Ligand affinity and kinase activity are independent of bacterial chemotaxis receptor concentration: insight into signaling mechanisms.

Binding of attractant to bacterial chemotaxis receptors initiates a transmembrane signal that inhibits the kinase CheA bound ~300 Å distant at the other end of the receptor. Chemoreceptors form large clusters in many bacterial species, and the extent of clustering has been reported to vary with signaling state. To test whether ligand binding regulates kinase activity by modulating a clustering equilibrium, we measured the effects of two-dimensional receptor concentration on kinase activity in proteoliposomes containing the purified Escherichia coli serine receptor reconstituted into vesicles over a range of lipid:protein molar ratios. The IC(50) of kinase inhibition was unchanged despite a 10-fold change in receptor concentration. Such a change in concentration would have produced a measurable shift in the IC(50) if receptor clustering were involved in kinase regulation, based on a simple model in which the receptor oligomerization and ligand binding equilibria are coupled. These results indicate that the primary signal, ligand control of kinase activity, does not involve a change in receptor oligomerization state.
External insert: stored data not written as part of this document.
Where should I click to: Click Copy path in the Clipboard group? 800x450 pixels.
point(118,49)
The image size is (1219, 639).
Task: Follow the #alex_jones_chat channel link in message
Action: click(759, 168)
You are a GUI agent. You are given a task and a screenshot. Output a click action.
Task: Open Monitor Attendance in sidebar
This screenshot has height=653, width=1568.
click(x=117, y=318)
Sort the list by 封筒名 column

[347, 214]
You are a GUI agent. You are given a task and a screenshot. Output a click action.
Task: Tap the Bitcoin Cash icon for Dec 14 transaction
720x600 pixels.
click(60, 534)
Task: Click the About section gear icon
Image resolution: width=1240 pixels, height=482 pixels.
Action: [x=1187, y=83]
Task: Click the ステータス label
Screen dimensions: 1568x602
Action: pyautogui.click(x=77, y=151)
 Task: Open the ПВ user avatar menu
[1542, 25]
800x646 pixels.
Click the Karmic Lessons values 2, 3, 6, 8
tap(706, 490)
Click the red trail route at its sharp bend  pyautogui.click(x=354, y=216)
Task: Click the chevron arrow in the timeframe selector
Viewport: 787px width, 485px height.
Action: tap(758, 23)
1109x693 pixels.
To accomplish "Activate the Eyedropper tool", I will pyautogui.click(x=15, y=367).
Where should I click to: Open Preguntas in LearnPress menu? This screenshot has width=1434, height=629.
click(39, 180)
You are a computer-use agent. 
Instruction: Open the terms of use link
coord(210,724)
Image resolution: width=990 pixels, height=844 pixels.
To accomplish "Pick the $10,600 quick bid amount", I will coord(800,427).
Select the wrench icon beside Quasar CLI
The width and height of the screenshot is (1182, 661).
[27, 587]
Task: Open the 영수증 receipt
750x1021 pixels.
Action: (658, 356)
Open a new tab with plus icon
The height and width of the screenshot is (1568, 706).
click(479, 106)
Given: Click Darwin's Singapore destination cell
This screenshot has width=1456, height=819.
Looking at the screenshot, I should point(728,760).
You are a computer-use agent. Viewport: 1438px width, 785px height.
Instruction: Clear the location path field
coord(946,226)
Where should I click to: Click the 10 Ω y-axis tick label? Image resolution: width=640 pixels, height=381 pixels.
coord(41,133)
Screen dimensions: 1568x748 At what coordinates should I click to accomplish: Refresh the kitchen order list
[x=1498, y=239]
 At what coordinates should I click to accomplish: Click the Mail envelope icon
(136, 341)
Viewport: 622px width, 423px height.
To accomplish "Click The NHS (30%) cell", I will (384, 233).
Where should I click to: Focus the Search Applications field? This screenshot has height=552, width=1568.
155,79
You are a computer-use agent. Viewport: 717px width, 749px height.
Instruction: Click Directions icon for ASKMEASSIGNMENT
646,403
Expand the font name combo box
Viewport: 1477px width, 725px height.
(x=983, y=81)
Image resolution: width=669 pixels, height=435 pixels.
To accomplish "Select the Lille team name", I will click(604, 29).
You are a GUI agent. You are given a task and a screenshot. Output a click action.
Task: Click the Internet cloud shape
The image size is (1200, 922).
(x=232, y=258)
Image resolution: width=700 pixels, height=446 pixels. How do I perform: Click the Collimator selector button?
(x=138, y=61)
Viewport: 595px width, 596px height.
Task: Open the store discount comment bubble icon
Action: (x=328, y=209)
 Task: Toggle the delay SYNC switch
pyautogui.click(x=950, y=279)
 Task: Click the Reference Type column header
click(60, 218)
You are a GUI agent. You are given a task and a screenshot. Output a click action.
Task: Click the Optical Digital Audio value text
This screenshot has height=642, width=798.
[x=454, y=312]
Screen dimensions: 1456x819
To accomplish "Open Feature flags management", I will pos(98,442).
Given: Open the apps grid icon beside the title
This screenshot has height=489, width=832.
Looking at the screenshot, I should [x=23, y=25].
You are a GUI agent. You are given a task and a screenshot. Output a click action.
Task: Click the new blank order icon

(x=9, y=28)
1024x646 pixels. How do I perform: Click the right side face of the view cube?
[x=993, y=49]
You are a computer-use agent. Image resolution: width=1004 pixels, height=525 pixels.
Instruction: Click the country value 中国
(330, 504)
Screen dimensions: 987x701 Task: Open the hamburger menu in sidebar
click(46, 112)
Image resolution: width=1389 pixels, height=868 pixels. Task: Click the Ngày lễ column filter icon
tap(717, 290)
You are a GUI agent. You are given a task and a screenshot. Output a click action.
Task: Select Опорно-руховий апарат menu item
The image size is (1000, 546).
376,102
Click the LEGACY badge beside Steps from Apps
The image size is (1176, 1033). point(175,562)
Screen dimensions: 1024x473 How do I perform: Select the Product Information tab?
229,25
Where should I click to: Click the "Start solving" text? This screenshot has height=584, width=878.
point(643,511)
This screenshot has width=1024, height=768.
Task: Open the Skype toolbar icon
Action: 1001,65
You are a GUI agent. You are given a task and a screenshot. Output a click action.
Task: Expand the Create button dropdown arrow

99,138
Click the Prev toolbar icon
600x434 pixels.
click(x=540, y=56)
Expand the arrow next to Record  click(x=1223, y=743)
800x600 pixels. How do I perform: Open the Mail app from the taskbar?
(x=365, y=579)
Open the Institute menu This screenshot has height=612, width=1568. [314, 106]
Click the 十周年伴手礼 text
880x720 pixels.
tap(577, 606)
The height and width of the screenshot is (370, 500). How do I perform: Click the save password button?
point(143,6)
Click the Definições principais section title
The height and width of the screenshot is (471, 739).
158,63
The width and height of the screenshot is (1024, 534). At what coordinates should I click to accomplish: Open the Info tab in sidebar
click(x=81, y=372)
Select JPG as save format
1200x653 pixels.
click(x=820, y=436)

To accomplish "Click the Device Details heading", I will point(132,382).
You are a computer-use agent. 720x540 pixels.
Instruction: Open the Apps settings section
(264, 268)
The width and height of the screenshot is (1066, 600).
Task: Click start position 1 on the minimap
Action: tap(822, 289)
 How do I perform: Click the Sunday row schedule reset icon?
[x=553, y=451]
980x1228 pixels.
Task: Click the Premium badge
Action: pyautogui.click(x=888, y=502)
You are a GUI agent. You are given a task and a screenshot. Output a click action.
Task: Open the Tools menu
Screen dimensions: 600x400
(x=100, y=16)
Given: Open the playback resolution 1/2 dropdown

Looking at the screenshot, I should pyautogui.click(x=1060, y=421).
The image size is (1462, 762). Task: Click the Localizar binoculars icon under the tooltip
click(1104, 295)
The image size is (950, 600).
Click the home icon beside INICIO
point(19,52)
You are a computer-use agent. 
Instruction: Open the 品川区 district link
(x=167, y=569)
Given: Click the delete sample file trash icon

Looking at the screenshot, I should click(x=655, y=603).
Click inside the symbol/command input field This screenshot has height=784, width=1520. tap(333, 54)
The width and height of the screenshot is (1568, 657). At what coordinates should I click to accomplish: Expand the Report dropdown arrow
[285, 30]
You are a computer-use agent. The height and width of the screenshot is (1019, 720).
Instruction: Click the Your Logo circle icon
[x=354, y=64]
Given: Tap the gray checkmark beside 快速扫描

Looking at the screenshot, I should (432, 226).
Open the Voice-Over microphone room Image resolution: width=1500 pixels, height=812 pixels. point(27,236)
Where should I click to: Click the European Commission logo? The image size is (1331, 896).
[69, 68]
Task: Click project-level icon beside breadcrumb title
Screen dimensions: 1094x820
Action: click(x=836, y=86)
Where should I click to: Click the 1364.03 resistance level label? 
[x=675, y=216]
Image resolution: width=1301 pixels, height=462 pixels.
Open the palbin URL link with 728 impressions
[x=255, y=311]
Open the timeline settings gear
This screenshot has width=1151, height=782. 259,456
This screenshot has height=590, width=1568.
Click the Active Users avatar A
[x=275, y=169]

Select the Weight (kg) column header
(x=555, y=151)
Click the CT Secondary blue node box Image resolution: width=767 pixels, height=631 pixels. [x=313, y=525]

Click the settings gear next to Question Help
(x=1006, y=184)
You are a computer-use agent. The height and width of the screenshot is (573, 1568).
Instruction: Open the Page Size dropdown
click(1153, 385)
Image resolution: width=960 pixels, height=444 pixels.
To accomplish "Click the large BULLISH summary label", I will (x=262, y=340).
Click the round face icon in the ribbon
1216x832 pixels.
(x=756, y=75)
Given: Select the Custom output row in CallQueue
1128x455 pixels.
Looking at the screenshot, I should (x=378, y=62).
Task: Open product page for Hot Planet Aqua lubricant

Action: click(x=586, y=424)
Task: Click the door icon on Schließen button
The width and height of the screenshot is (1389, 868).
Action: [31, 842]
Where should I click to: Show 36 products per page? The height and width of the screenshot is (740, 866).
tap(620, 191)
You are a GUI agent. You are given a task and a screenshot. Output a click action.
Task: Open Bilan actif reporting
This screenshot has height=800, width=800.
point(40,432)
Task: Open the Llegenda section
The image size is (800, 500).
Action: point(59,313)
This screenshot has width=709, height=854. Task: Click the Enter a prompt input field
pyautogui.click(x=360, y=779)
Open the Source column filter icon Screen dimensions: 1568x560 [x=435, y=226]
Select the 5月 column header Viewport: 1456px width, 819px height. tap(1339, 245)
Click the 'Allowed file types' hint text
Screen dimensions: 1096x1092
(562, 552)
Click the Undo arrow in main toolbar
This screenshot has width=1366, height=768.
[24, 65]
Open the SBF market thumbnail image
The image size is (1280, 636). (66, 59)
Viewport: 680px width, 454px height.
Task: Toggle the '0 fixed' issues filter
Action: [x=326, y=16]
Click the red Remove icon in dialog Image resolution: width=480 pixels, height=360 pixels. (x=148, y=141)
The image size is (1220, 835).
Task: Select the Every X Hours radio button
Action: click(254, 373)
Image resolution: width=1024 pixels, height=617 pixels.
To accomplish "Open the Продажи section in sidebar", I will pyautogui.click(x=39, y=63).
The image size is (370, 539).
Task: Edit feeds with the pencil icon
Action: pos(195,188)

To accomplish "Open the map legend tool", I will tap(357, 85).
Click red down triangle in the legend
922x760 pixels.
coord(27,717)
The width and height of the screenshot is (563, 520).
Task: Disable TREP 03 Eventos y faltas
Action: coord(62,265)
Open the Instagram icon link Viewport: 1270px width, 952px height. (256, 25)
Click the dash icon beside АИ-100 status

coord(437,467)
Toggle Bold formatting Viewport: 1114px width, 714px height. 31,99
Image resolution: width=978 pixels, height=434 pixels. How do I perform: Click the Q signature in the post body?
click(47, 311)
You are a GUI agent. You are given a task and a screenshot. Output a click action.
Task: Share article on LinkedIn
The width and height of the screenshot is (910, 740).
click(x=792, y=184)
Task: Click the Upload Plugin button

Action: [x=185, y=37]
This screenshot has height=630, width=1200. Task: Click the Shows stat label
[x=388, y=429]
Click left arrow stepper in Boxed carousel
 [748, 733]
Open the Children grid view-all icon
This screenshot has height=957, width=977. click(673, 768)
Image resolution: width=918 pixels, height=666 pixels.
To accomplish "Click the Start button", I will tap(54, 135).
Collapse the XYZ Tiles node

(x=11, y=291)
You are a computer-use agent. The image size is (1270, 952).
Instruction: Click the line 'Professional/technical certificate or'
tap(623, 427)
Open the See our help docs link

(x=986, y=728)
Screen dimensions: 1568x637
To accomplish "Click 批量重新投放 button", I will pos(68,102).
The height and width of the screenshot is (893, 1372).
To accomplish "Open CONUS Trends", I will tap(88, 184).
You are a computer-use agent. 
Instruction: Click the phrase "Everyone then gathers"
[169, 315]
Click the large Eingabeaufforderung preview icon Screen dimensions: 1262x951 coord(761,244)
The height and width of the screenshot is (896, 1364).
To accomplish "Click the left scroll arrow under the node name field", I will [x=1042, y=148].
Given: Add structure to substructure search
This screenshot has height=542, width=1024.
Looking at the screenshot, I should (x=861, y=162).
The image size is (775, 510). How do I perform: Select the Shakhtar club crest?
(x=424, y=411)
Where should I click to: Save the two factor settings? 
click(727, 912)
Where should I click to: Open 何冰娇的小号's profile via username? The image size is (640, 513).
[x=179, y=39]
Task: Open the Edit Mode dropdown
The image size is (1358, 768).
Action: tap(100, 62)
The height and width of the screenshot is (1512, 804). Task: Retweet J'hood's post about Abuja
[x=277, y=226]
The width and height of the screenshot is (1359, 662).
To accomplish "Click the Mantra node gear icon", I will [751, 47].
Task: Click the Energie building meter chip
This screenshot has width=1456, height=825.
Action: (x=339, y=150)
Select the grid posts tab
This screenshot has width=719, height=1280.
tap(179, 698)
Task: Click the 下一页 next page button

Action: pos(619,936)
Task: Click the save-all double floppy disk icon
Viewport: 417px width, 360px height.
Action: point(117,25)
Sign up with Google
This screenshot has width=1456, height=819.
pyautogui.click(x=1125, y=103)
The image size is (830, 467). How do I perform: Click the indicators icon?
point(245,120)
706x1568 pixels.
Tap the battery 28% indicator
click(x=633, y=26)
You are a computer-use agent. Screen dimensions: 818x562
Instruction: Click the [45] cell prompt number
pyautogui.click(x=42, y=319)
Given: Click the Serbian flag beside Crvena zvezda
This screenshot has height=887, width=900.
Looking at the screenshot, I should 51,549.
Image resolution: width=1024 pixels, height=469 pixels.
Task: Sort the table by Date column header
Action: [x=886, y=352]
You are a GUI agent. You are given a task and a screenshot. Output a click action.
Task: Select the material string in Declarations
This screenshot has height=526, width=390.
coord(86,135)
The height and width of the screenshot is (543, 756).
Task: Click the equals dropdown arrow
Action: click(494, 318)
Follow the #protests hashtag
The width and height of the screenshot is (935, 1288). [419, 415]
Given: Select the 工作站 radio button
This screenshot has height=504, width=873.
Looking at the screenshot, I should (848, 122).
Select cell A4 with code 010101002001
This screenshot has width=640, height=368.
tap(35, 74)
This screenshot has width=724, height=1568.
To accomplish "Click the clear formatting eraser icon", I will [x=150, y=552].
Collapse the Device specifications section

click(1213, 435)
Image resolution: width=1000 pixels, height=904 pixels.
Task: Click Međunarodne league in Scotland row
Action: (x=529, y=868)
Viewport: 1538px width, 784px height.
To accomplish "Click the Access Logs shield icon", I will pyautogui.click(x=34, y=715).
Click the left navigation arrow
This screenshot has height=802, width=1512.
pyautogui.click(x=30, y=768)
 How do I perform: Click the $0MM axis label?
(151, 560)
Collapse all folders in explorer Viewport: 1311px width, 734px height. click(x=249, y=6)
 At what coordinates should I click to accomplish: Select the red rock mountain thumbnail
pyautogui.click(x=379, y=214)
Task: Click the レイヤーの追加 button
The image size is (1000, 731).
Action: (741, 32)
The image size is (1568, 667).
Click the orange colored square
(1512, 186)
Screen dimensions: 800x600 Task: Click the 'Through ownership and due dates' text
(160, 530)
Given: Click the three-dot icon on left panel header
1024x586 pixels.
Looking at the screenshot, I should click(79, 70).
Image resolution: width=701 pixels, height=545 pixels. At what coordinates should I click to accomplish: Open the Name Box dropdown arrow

In combination with previous work on cytoplasmic fragments assembled on vesicle surfaces [Besschetnova, T. Y., et al. (2008) Proc. Natl. Acad. Sci. U.S.A.105, 12289-12294], this suggests that binding of ligand to chemotaxis receptors inhibits the kinase by inducing a conformational change that expands the membrane area occupied by the receptor cytoplasmic domain, without changing the number of associated receptors in the signaling complex.